Nous y reviendrons. Il y a presque une demi-vie, à l’âge « avancé » de 30 ans, Sinéad O’Connor, déjà marquée par de nombreuses batailles personnelles, participait à une conférence de presse à Montréal. Ne disons pas qu’elle « tenait » une conférence de presse, car c’était clairement une obligation qu’elle aurait préféré éviter. Cependant, un grand concert d’été en plein air nécessitait d’être promu, et un contrat est un contrat.

Destinée à faire connaître un immense festival de concerts sur quatre jours organisé dans le cadre du Grand Prix de Formule 1 sur la rue Sainte-Catherine Ouest de Montréal, la conférence de presse a confirmé ce que le concert démontrerait plus tard : Sinéad O’Connor conservait encore une aura culturelle et artistique suffisante pour attirer 25 000 fans, ainsi que l’attention des médias. Déjà à la fin des années 90, Sinéad était une figure aussi célèbre que controversée, et les journalistes présents ne manquèrent pas de poser de nombreuses questions. Alors que la session touchait à sa fin, un journaliste francophone lui demanda si elle était « hantée » par son enfance tumultueuse, qui ressemblait à un véritable cauchemar. Mais avec son accent, le mot « hantée » sonna plutôt comme « ’unted ».

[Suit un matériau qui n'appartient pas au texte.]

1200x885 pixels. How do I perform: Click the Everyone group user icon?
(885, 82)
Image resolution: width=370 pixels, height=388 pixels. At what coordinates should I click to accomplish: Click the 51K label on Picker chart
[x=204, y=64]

« Non », répondit-elle avec ce sourire d'enfant béatifique, « je l'ai chassé » (hunted).

Une réplique magnifique. Mais l’avait-elle vraiment fait ? Alors que les hommages et les éloges affluaient après sa mort, il était essentiel de reconnaître que l’instrument de mesure capable d’évaluer la luminescence de son accomplissement et la valeur de sa révolte est une balance alourdie par le poids de sa douleur. Depuis le début, jusqu’à la fin. Et tout particulièrement au cours des dernières années.

Il n’y a pas eu que de l’agonie, évidemment. Mais cette conférence de presse – c’était un rare moment de sérénité dans une période d’incidents.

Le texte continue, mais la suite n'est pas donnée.